Although arrays of antenna elements having four conducting arms are used in the above simulations, the invention will also benefit arrays of antenna elements having two conducting arms and will also benefit other types of antenna array structure where a parallel (or ‘vertical’) electrical feed structure is required

Various embodiments of the ferrite element have been simulated. However, a small gap in the structure will still provide a reduction in unwanted currents, so any ferrite element substantially surrounding at least a portion of an electrical feed structure will show some benefit.

Claims

1-11. (canceled)

12. A phased array antenna, comprising:

a plurality of antenna elements; and

a plurality of electrical feed structures;

wherein each feed structure serves an antenna element, and each electrical feed structure is at least partially surrounded by a ferrite element.

13. The phased array antenna according to claim 12, wherein:

the antenna elements are printed on a substrate,

each feed structure extends from a ground plane to the substrate to connect to the antenna element served by said feed structure, and

the ferrite element comprises a cylinder surrounding at least part of said feed structure.

14. The phased array antenna according to claim 13, wherein the ferrite element includes a plurality of cylinders, and each cylinder surrounds at least part of at least one of the plurality of feed structures.

15. The phased array antenna according to claim 14, wherein the ferrite element includes a first ring near the substrate and an second ring near the ground plane.

16. The phased array antenna according to claim 13, wherein the ferrite element includes a cylinder extending substantially from the ground plane to the substrate.

17. The phased array antenna according to claim 13, further comprising:

a dielectric layer supported on the substrate.

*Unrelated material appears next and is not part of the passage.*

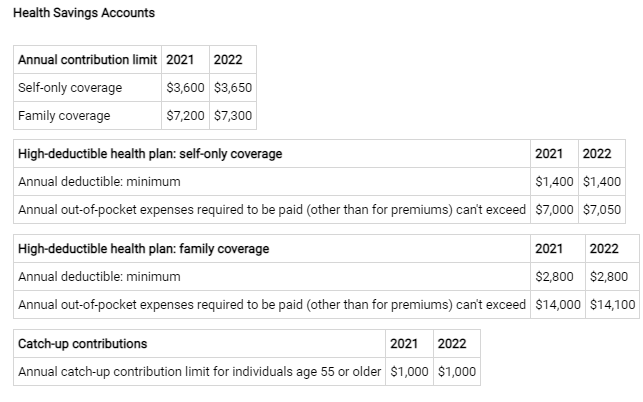
Task: Select the $14,000 out-of-pocket limit cell
Action: click(x=558, y=305)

18. The phased array antenna according to claim 12, wherein an antenna element includes a dipole.

19. The phased array antenna according claim 18, wherein an antenna element includes a pair of orthogonal dipoles.

20. The phased array antenna according to claim 12, wherein each antenna element is capacitively coupled with at least one other antenna element.

21. The phased array antenna according to claim 12, wherein the feed structure is provided by coaxial cables.